» **INSTRUCTIONS TO FOLLOW**: From the records below, transcribe only the lines running from the one with "E-mail (392, 1102)" through the one with "Descrição [tab] (196, 462)". Keep both of those end lines.

Records drawn from a dataset:
────

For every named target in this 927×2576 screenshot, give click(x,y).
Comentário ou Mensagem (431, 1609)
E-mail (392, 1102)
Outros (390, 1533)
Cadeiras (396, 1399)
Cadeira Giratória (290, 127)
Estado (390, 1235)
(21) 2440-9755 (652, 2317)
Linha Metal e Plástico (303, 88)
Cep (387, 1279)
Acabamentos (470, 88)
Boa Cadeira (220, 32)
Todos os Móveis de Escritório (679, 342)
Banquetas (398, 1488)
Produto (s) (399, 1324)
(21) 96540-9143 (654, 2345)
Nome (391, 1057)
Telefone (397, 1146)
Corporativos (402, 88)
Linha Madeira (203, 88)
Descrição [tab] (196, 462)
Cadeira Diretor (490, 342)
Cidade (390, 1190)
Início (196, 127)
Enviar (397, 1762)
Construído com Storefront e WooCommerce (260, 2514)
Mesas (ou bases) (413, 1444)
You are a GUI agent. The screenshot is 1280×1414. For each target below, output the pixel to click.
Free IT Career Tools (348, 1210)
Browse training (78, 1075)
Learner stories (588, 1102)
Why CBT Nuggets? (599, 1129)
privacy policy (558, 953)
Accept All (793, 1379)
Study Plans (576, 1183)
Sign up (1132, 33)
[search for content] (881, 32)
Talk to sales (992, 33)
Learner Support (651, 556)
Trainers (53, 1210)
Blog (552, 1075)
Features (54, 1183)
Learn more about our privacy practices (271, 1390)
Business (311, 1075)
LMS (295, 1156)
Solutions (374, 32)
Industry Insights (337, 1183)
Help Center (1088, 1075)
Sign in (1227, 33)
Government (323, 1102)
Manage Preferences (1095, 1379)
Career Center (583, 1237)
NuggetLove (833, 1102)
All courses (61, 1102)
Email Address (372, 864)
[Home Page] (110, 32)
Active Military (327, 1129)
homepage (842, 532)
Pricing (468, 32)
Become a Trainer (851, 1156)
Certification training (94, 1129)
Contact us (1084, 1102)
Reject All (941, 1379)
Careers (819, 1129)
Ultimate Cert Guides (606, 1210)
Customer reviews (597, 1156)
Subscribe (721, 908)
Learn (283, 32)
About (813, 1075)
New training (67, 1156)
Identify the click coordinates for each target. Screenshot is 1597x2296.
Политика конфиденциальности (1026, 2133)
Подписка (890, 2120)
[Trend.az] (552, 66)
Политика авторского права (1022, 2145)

────

» **TASK SOLUTION**:
E-mail (392, 1102)
Outros (390, 1533)
Cadeiras (396, 1399)
Cadeira Giratória (290, 127)
Estado (390, 1235)
(21) 2440-9755 (652, 2317)
Linha Metal e Plástico (303, 88)
Cep (387, 1279)
Acabamentos (470, 88)
Boa Cadeira (220, 32)
Todos os Móveis de Escritório (679, 342)
Banquetas (398, 1488)
Produto (s) (399, 1324)
(21) 96540-9143 (654, 2345)
Nome (391, 1057)
Telefone (397, 1146)
Corporativos (402, 88)
Linha Madeira (203, 88)
Descrição [tab] (196, 462)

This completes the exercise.